Sandel served for four years on the President’s Council on Bioethics, exploring the ethical implications of new biomedical technologies. This prompted him to write The Case Against Perfection: Ethics in the Age of Genetic Engineering, a book about the moral quandaries that arise when we seek to perfect our children and ourselves. His other books include Democracy’s Discontent, Liberalism and the Limits of Justice, and Public Philosophy: Essays on Morality in Politics.
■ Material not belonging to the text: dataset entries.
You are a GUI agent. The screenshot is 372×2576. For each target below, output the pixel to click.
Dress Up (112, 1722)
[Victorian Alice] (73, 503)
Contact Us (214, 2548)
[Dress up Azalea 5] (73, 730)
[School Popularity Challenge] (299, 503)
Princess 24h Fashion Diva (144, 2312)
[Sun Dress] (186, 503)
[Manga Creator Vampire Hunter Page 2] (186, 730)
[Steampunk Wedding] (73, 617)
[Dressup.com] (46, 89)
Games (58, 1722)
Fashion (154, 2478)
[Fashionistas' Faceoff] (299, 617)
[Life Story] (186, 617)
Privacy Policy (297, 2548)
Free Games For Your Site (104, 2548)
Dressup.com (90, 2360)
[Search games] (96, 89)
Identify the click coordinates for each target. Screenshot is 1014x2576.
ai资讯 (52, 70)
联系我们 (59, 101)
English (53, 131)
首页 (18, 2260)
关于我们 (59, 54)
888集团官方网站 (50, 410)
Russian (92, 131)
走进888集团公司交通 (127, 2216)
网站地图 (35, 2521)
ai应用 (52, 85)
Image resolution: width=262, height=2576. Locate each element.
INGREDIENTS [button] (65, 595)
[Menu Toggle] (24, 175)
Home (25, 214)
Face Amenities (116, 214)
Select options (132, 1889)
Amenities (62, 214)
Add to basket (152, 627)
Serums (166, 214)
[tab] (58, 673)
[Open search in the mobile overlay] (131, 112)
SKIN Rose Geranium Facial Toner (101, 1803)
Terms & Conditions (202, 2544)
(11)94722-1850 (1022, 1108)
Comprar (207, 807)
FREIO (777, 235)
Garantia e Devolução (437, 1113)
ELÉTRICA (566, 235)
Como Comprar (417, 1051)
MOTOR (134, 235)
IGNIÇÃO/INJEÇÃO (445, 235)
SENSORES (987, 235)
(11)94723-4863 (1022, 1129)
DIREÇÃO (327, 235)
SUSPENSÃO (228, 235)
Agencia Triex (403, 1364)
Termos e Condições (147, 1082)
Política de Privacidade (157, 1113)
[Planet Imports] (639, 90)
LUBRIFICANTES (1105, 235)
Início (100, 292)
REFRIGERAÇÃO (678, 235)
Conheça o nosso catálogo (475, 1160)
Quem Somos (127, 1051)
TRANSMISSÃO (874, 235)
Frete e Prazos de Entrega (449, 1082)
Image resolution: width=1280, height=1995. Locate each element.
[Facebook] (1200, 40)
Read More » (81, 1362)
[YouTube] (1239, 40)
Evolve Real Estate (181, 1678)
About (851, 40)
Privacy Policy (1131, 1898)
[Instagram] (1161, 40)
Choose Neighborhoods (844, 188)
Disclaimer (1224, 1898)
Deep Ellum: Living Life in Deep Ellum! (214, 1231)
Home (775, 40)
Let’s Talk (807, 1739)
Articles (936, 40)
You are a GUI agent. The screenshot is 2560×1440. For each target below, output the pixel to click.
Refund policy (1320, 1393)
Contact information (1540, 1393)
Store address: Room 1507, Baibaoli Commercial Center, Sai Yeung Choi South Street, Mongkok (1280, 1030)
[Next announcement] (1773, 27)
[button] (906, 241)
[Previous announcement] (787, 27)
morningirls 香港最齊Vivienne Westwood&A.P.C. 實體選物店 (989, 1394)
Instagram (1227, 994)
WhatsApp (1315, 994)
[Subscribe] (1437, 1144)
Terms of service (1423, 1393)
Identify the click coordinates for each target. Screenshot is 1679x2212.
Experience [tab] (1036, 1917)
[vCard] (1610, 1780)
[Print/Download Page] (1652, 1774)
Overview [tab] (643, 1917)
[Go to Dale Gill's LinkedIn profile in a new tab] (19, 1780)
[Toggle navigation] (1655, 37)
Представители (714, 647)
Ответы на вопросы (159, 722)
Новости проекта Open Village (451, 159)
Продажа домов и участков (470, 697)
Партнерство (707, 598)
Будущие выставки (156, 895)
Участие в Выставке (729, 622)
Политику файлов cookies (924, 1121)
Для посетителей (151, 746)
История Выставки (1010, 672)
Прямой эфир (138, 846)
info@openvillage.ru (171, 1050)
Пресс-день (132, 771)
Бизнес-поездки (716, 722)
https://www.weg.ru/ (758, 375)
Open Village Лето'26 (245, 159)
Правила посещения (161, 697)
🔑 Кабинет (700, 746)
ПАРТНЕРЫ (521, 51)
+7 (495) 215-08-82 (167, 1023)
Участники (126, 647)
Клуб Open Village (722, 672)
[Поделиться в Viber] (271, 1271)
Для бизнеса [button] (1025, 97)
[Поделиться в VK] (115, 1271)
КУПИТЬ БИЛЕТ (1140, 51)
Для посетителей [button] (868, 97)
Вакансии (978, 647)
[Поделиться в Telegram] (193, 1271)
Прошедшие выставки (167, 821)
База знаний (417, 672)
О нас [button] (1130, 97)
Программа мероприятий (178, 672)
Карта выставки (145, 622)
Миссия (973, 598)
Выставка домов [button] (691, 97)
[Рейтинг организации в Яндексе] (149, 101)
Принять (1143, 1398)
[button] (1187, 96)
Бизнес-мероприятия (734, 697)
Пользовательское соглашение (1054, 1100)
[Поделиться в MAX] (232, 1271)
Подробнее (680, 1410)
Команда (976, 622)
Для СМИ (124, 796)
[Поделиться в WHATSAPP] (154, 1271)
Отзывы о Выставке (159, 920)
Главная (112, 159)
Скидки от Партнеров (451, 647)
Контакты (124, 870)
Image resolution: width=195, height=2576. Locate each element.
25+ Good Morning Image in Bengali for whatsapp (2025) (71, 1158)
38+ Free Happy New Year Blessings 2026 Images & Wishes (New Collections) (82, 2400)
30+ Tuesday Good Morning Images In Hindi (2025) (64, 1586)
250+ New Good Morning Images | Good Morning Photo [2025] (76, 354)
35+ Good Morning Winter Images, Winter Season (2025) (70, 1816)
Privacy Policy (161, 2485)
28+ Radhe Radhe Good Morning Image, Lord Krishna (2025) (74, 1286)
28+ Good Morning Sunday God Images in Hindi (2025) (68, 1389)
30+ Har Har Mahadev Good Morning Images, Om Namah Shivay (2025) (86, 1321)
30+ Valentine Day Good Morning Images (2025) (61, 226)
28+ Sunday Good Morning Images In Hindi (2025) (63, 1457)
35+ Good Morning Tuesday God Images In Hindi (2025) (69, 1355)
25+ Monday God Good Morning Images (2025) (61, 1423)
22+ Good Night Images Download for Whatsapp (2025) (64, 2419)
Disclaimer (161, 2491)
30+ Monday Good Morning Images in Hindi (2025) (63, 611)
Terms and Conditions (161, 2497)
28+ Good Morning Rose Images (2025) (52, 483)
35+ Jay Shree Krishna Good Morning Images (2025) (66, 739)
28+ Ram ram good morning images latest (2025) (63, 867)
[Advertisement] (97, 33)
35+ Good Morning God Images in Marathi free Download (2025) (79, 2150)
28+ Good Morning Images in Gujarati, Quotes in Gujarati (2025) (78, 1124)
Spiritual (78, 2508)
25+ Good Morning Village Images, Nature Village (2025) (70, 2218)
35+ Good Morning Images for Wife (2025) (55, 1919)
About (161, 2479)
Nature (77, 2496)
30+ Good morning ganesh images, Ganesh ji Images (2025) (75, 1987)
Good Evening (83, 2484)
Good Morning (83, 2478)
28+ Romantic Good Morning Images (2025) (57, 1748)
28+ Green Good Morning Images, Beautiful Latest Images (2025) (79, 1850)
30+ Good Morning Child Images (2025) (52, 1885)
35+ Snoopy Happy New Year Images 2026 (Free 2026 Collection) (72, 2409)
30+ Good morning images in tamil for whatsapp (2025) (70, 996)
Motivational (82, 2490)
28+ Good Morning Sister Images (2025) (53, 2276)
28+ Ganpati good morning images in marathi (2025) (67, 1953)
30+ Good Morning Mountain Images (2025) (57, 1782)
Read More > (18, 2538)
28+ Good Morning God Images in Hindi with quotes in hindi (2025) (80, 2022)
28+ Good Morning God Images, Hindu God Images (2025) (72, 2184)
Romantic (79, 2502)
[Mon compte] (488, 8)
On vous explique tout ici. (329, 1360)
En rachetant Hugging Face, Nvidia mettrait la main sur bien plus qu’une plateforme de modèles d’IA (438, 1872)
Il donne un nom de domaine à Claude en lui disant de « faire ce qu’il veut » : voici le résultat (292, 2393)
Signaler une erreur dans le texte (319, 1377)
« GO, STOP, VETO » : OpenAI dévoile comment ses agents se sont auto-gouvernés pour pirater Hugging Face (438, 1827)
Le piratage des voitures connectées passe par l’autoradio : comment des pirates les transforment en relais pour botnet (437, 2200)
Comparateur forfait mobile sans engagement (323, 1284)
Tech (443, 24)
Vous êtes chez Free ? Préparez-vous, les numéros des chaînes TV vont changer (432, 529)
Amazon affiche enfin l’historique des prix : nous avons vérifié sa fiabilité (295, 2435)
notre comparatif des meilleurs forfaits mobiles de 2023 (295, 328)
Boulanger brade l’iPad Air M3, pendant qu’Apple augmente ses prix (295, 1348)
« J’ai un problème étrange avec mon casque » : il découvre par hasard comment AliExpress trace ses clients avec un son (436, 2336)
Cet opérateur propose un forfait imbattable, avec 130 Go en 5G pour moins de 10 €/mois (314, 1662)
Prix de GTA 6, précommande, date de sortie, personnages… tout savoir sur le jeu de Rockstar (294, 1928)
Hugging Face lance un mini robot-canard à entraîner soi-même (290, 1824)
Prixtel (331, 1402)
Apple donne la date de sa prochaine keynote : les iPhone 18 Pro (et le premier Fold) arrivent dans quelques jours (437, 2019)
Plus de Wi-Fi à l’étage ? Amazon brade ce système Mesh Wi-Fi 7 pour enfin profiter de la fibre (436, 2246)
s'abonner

Sandel’s lectures have been the subject of television series on PBS and the BBC. His ongoing BBC radio series, “The Public Philosopher,” engages audiences in debates about the big philosophical questions lying behind the headlines. He has appeared on The Colbert Report, the Today Show, and Morning Joe.

Described by The Guardian as “the man who is currently the most effective communicator of ideas in English,” Sandel’s books and online lectures have brought him “the kind of popularity usually reserved for Hollywood movie stars and NBA players.” (China Daily) His recent lecture tours have taken him across five continents and packed such venues as St. Paul’s Cathedral (London), the Sydney Opera House, and an outdoor amphitheater in Seoul, Korea, where 14,000 people came to hear him speak. For his strong work “on the normative foundations of liberal democracy as well as the defense of civic virtues,” Sandel won the Princess of Asturias Award in Social Sciences from Spain, in 2018.